### TASK 1
In the forum thread, what is it generally more efficient to scale by than a power of 10?
### TASK 2
Output the part of the forum thread from "06-24-2012 11:10 AM" to "from txt file.", copied word for word.

### READING PASSAGE

06-24-2012 11:10 AM
You were right about bad indexing....I did a mistake and connected incorrect wire.
I tested the subVI but not the whole algoritm....
I have real data in txt file. Is it possible to use this data for simulation on PC ?
06-24-2012 11:43 AM
Yes, there are two ways you can test with data from a file:
1) Write a VI to simulate the inputs. See "Creating Test Benches to Debug and Test FPGA VIs" (also in the LabVIEW help)
2) Create a copy of your VI and modify it so it reads from the file instead of from the FPGA IO nodes, then run it on your PC instead of on the FPGA target.
06-26-2012 12:44 PM
Well. I managed to do some benchmarktest and run the system with real data loaded from txt file.
I found some problem and I do not have idea how to solve it.
In the computation in SCTL I want to calculate derivation for some channels and integration for some other channels. I am using standard trapezoid formula. I am processing data in interval +-1 with precision 0,0001. For sampling frequency e.g. 20k and small difference between two following points (about 0,001) I am getting very low number about 10e-6. When I desing the project I use precision 0,0001 for all calculations so I am getting zeros. When I want to design the processing with higher resolution then I am over the slices count in FPGA. ............. It makes me sence, because I want to use higher number and it takes more gates however..Is there any way how to solve this ? I heard something about DSP ...
06-26-2012 01:15 PM
Do you know what range of values you expect to see? If you know that your values will always be in a narrow range, you can configure your fixed-point values to use a small number of bits but shifted so that they provide enough resolution within a small range. You can actually configure a negative integer length. For example you can configure an 8-bit value with an integer length of -4, resulting in a range of -0.031 to +0.031 where each bit represents a change of about 0.0002.
Another possibility is to attempt some kind of dynamic scaling, where you scale the inputs to maximize the available resolution prior to doing any processing, then rescale the results. This takes a bit more work but if you're going to work with a wide range of possible inputs and have limited resolution it might be necessary.
06-26-2012 01:58 PM
I have 4 data types. I think I can know data type before processing. What do you think about the solution ? I think dynamic scaling would be best, but not sure about the ideas, you mentioned
06-26-2012 04:30 PM
I have no idea what your graphs are supposed to indicate, but if you know the range of values that you expect to receive in advance, you should maximize the available resolution either by adjusting the fixed-point settings or by scaling the values. It is generally much more efficient to scale by a power of 2 than a power of 10.
06-26-2012 05:37 PM
I think I got the idea. I do what I can. Thanks
07-04-2012 12:56 PM - edited 07-04-2012 12:59 PM
Hi,
I finished the fpga code and now I am testing it in the HW. however something is wrong.

### SOURCE MATERIAL
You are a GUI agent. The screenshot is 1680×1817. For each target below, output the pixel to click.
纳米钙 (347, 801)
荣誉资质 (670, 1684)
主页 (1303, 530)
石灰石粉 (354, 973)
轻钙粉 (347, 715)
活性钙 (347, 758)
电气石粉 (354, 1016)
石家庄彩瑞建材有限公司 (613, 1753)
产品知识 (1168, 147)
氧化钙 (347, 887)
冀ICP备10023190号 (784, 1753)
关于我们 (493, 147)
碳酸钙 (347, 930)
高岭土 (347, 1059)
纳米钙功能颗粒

### TASK OUTPUT 1
A power of 2.

### TASK OUTPUT 2
06-24-2012 11:10 AM
You were right about bad indexing....I did a mistake and connected incorrect wire.
I tested the subVI but not the whole algoritm....
I have real data in txt file. Is it possible to use this data for simulation on PC ?
06-24-2012 11:43 AM
Yes, there are two ways you can test with data from a file:
1) Write a VI to simulate the inputs. See "Creating Test Benches to Debug and Test FPGA VIs" (also in the LabVIEW help)
2) Create a copy of your VI and modify it so it reads from the file instead of from the FPGA IO nodes, then run it on your PC instead of on the FPGA target.
06-26-2012 12:44 PM
Well. I managed to do some benchmarktest and run the system with real data loaded from txt file.